"""
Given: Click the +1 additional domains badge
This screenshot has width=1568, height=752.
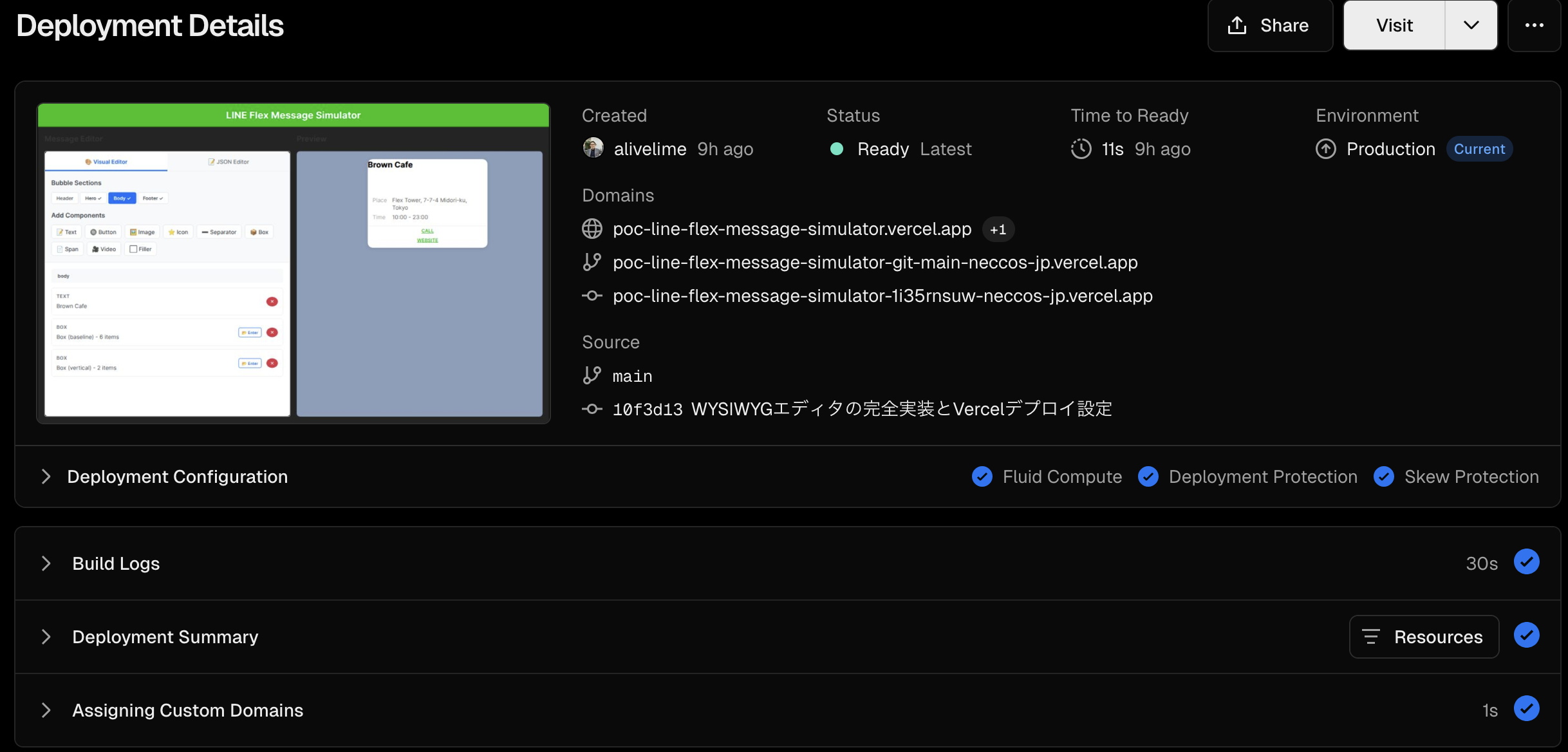Looking at the screenshot, I should coord(998,230).
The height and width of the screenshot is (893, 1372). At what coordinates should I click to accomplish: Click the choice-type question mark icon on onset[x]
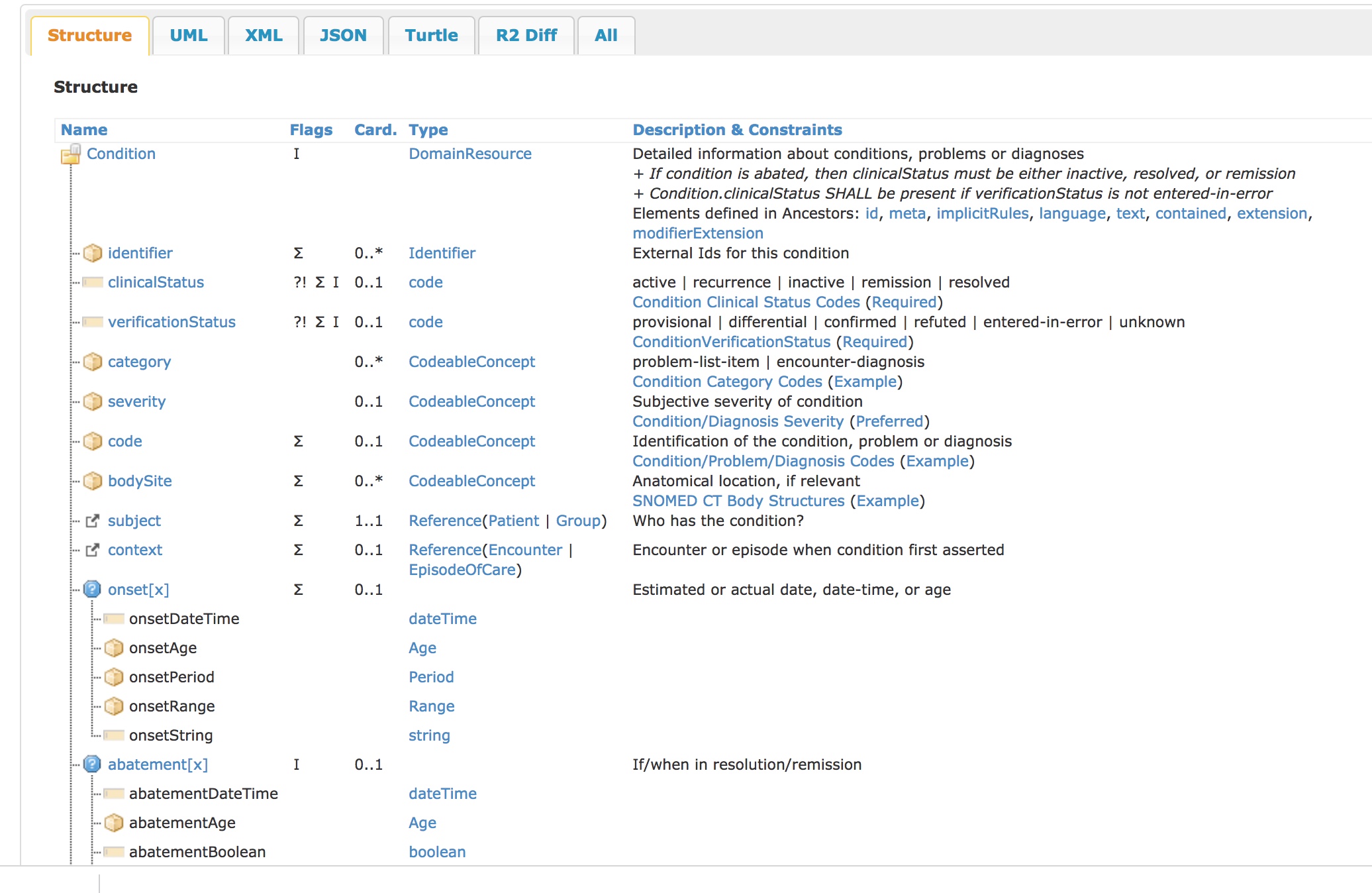[x=92, y=589]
"""
# [Work request]
Copy exactly and only this span: the line with "The height and" through the final line of the entries, both ends included, with the pictures left out.

# [Solved exercise]
The height and width of the screenshot is (893, 1372). At what coordinates should I click to accomplish: Click the choice-type question mark icon on onset[x]
[x=92, y=589]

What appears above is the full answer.